The multiple regression analysis revealed that the mean AD value of ILF_R was independent predictor of MoCA visuospatial score, indicating that axonal loss and fiber degeneration of the right ILF leads to cognitive impairment in T2DM patients, particularly in terms of visuospatial function. The ILF is a fiber connecting the temporal and occipital lobes, closely related to visual and cognitive functions. This is consistent with the results of Gao et al.54, i.e. T2DM impairs cognition by attacking ILF. The mean RD value of right IFOF was independent predictor of PVH grade and CSO-EPVS grade, mean MD value of CF_Minor was independent predictor of DWMH grade, BG-EPVS grade and CSVD total burden score, reflected that the damage of CF_Minor and right IFOF would lead to CSVD burden increased in T2DM patients.

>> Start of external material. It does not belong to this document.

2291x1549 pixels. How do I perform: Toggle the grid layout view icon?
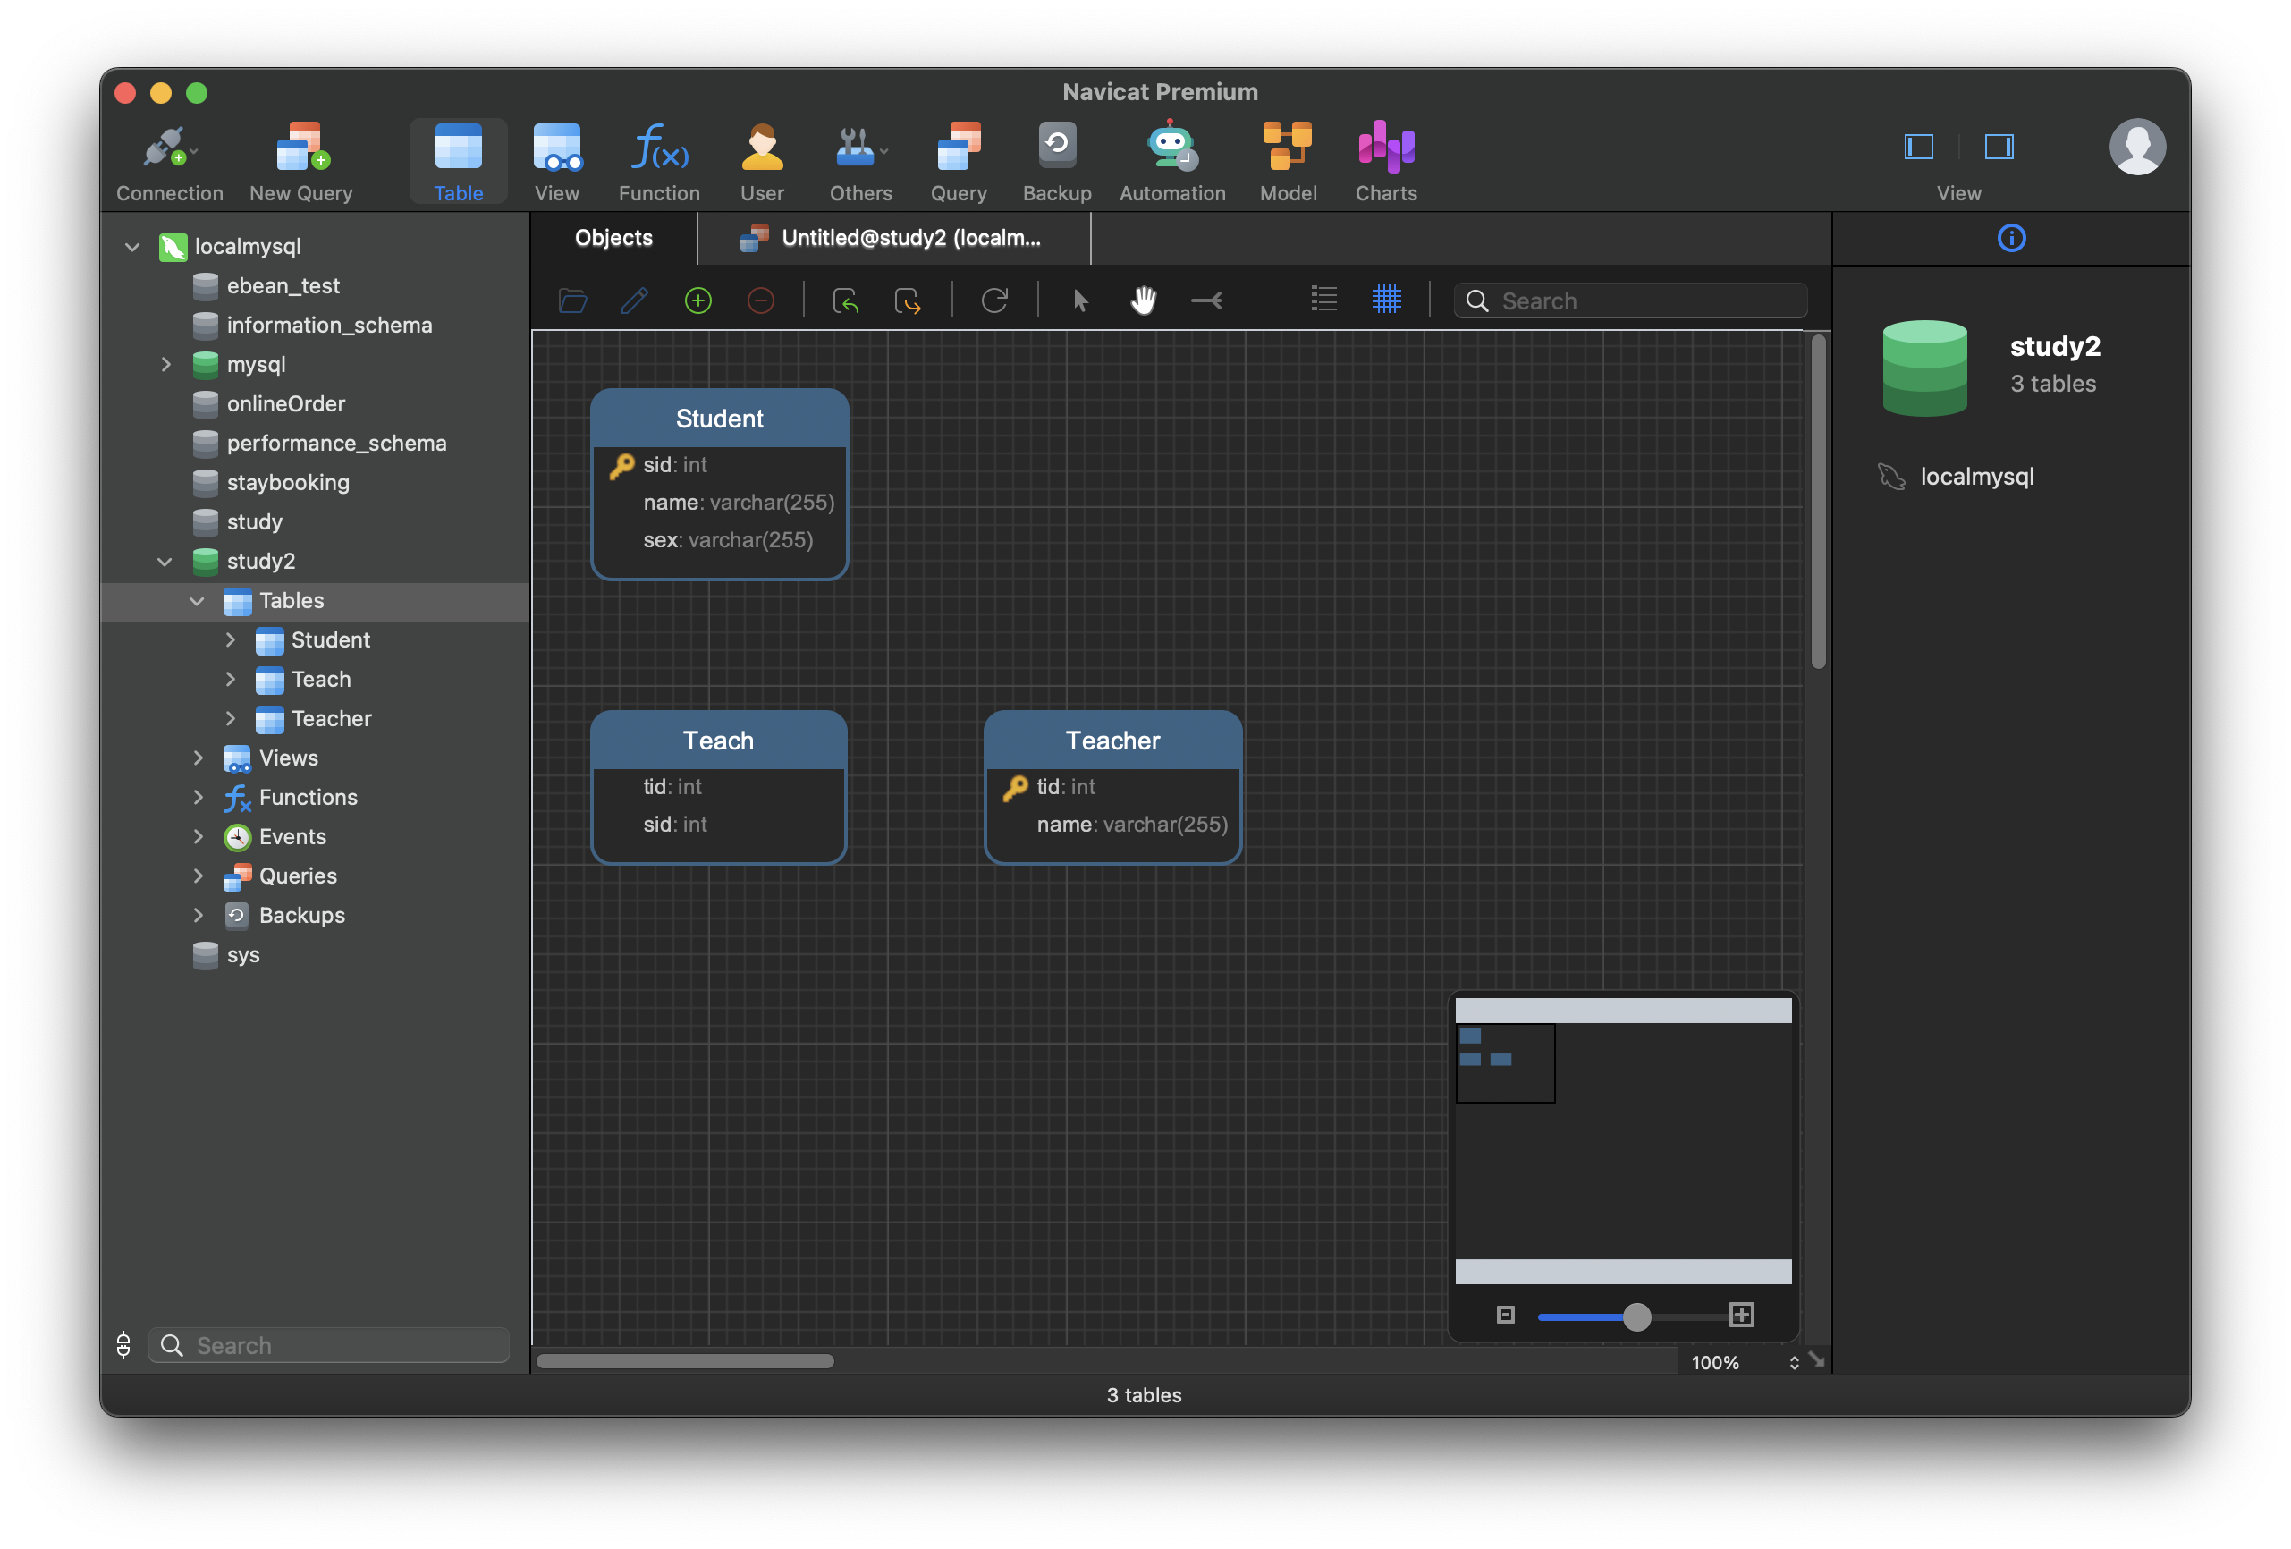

This study also has some limitations: (1) the sample size of this study is relatively small, and the participants are recruited from volunteers, which may be biased to some extent; (2) the confounding factors have not been fully accounted for, gut microbiota55, age at T2DM onset56, lifestyle57,58, and treatment59 can also have an effect on the cognition of T2DM. The control ability of these confounding factors is insufficient, and more detailed research should be conducted in the future; (3) the CSVD scores are still subjective. In the future, it should be combined with artificial intelligence technology to quantify the burden of CSVD more objectively. (4) some fiber bundles (CH and AF) were adjacent to gray matter and cannot be entirely quantified by AFQ, we cannot know their microstructure changes;(5) due to the cerebral white matter voxel contains multiple fiber populations and complex fiber geometries, DTI metrics should be cautiously interpreted, as they are indirect measures of real biological structures. We would encourage future studies to use other MRI approach that are more robust to the presence of crossing fibers such as diffusion spectrum imaging (DSI)60, q-space imaging (QSI)61, high-angular-resolution diffusion imaging (HARDI)62, and diffusion kurtosis imaging (DKI)63, etc.

To conclusion, there is extensive white matter fiber tracts damage in T2DM patients, mainly the damage to commissural and association fibers. It reveals that the mechanism of visuospatial function decline in T2DM patients is related to the deterioration of right ILF, and the damage of CF_Minor and right IFOF is closely related to the CSVD burden increase, which provides a new idea for further understanding the mechanism of cognitive function decline and CSVD burden increase in T2DM.